On Thu, May 15, 2025, 2:25 PM James Bowery <[email protected]> wrote:

>
>
> On Thu, May 15, 2025 at 12:39 PM Matt Mahoney <[email protected]>
> wrote:
>
>>
>> In a text compressor, the model is updated after each prediction.
>>
>
> Single pass text compressors do that.  Existing "large models" are
> multi-pass.  As long as existing scaling laws of machine learning remain
> un-disturbed by fundamental advances (as might be discovered at relatively
> low risk to payoff ratio by, for example, a $1e9 Hutter Prize purse) there
> is good reason to believe that all down-stream stages from the "foundation
> model" aka "pre-training model" aka (?) not only benefit from better
> approximation of the algorithmic information of the corpus, but that it may
> be futile to patch their inadequacies by any amount of downstream
> modification.
>
> For example, all attempts at suppressing "toxicity", such as "cleaning"

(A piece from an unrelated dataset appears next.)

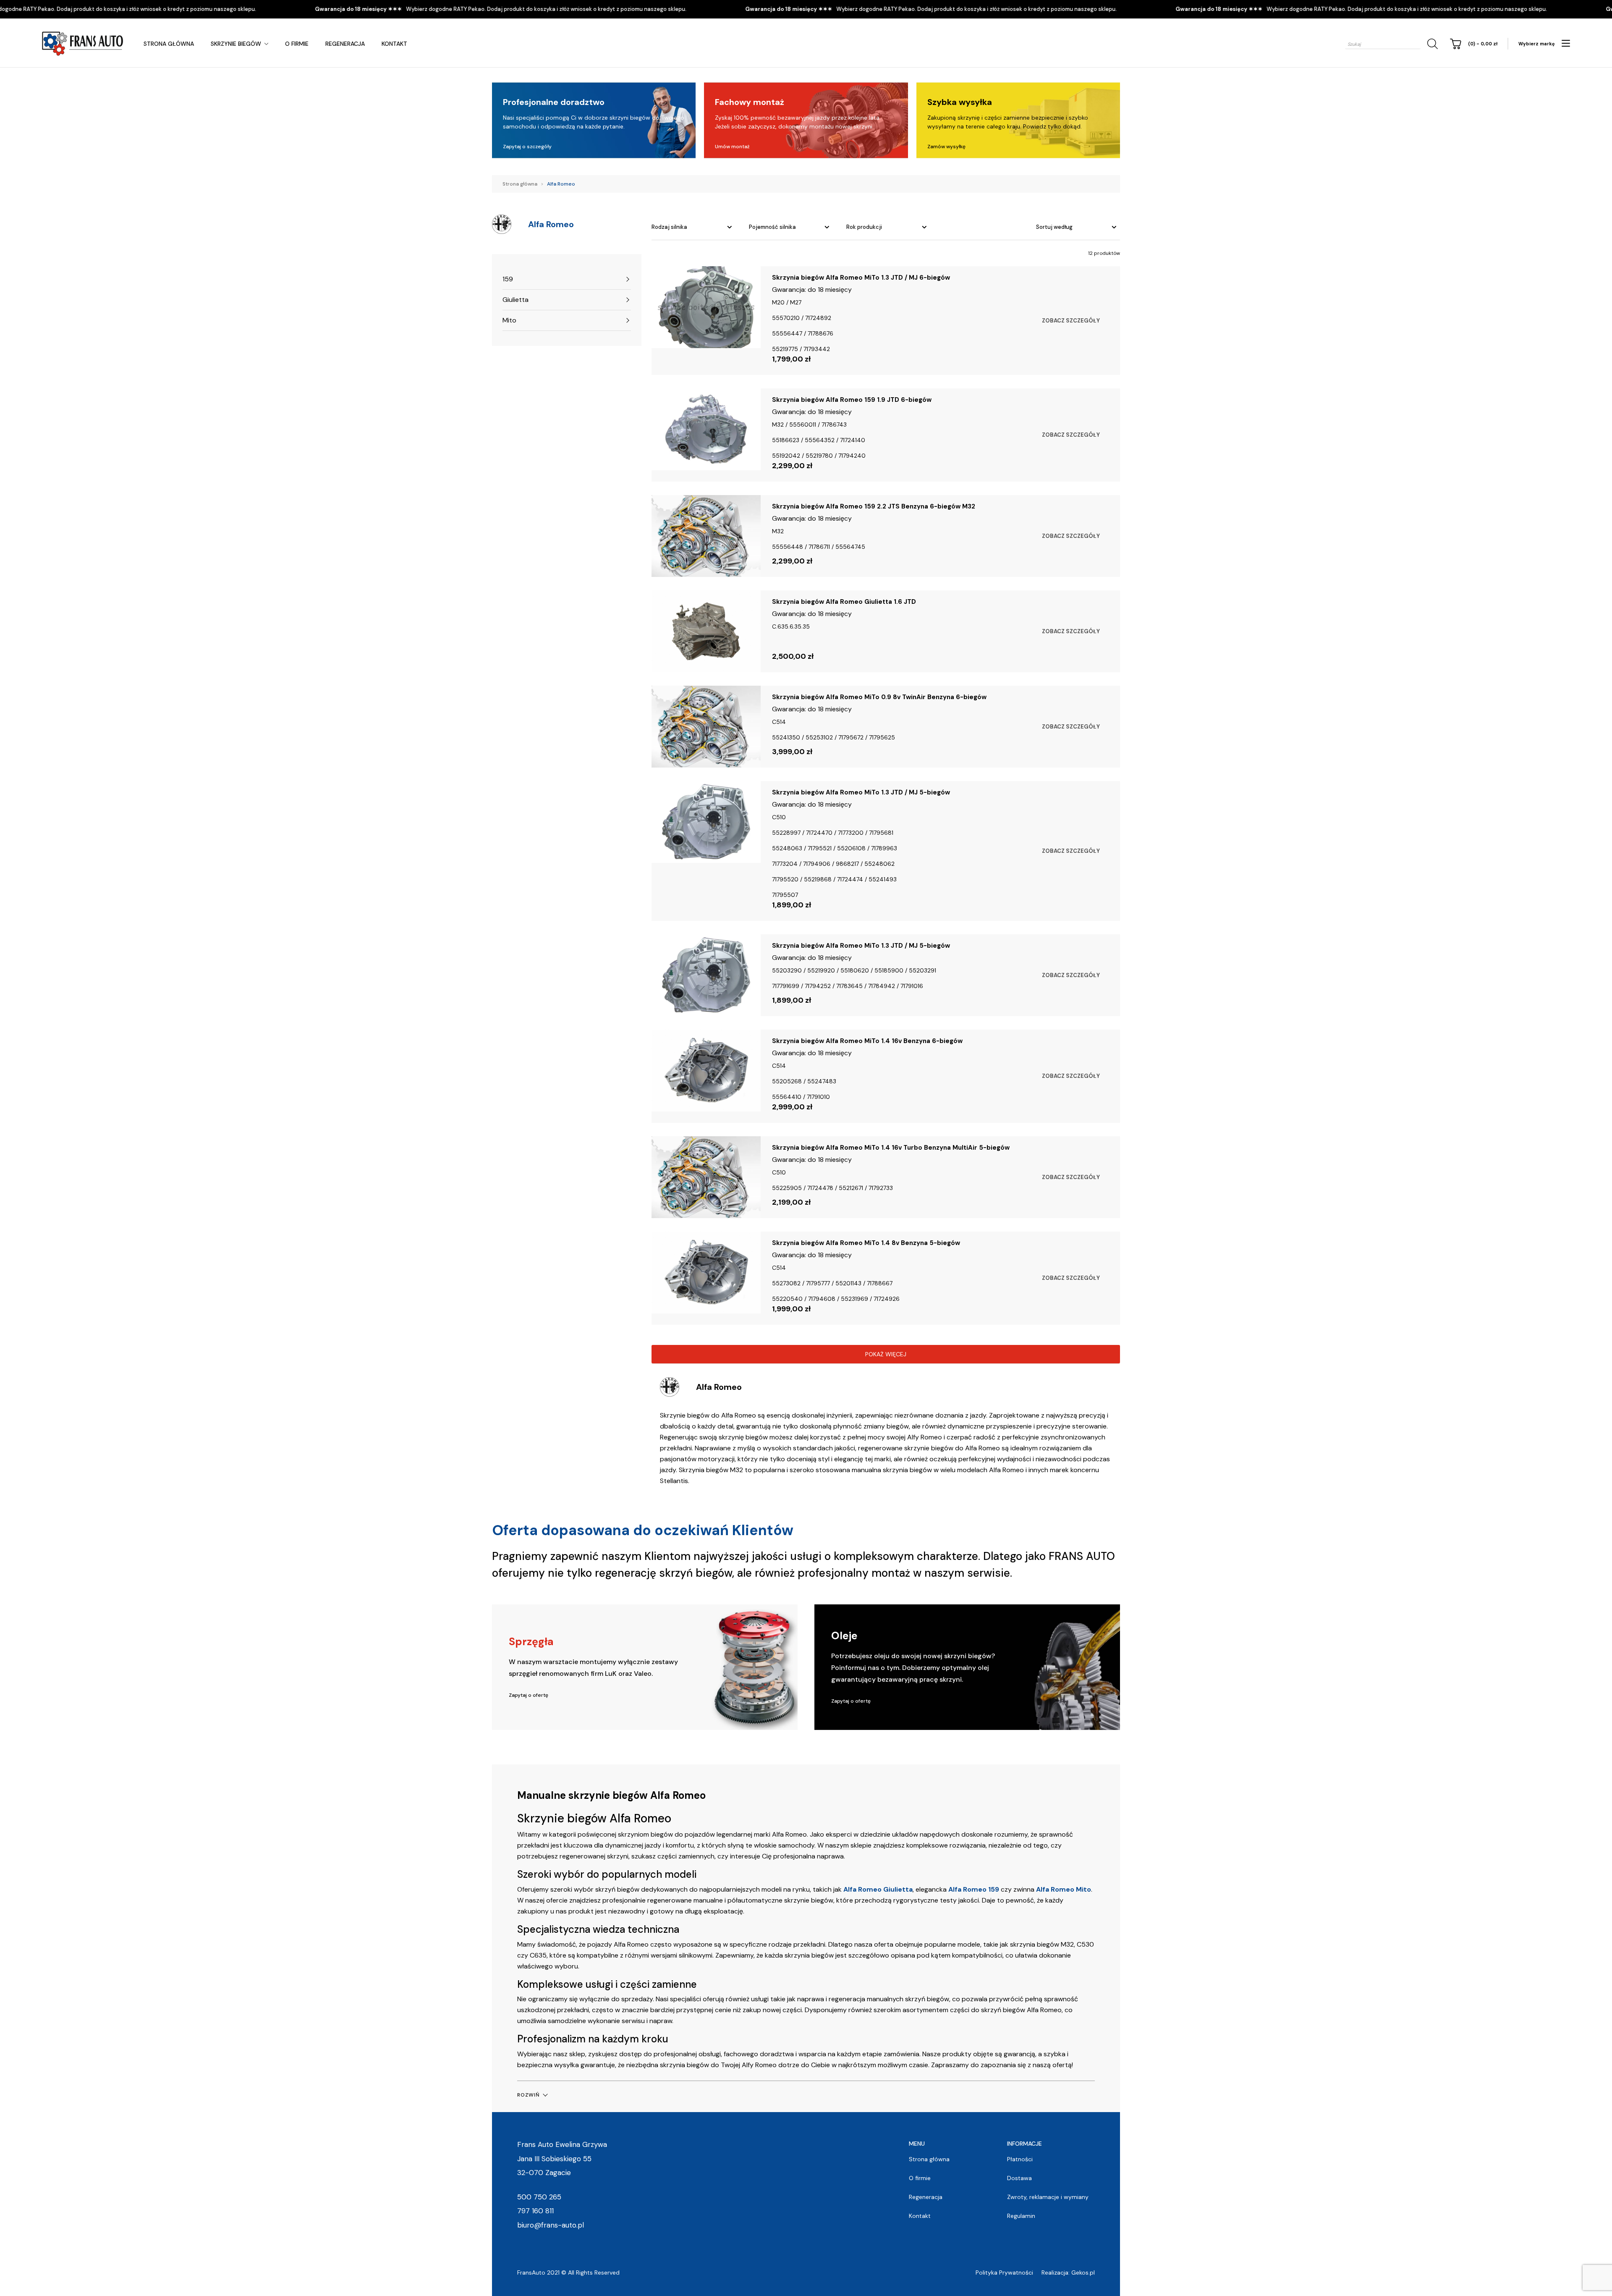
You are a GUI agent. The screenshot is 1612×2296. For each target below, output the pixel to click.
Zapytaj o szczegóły (527, 146)
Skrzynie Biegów (236, 43)
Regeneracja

> the data and then using RL turn out to have been, in hindsight, obviously
> wrong.  All you need to do is let the multi-pass compression of the
> unedited corpus  during "pre-training" of the "foundation model" do the
> forensic epistemology.  This doesn't tell you what is "toxic" vs what is
> not "toxic" but it _does_ enable the RL to figure out what you mean by
> "toxic" more efficiently when you whack it upside the head for being
> "toxic".  This is because forensic epistemology -- ie:  ruthless truth
> discovery -- provides a predictive ontology.
>
> You don't need ongoing updates from "news" to get such essential modeling
> work done and there is reason to believe it may be a wasted effort to add
> new data to the mix unless you are willing to unlearn a great deal that
> existing scaling laws will force you to relearn at exponential costs.  You
> will want to do that when there is sufficient backlog of "news" to justify
> the cost.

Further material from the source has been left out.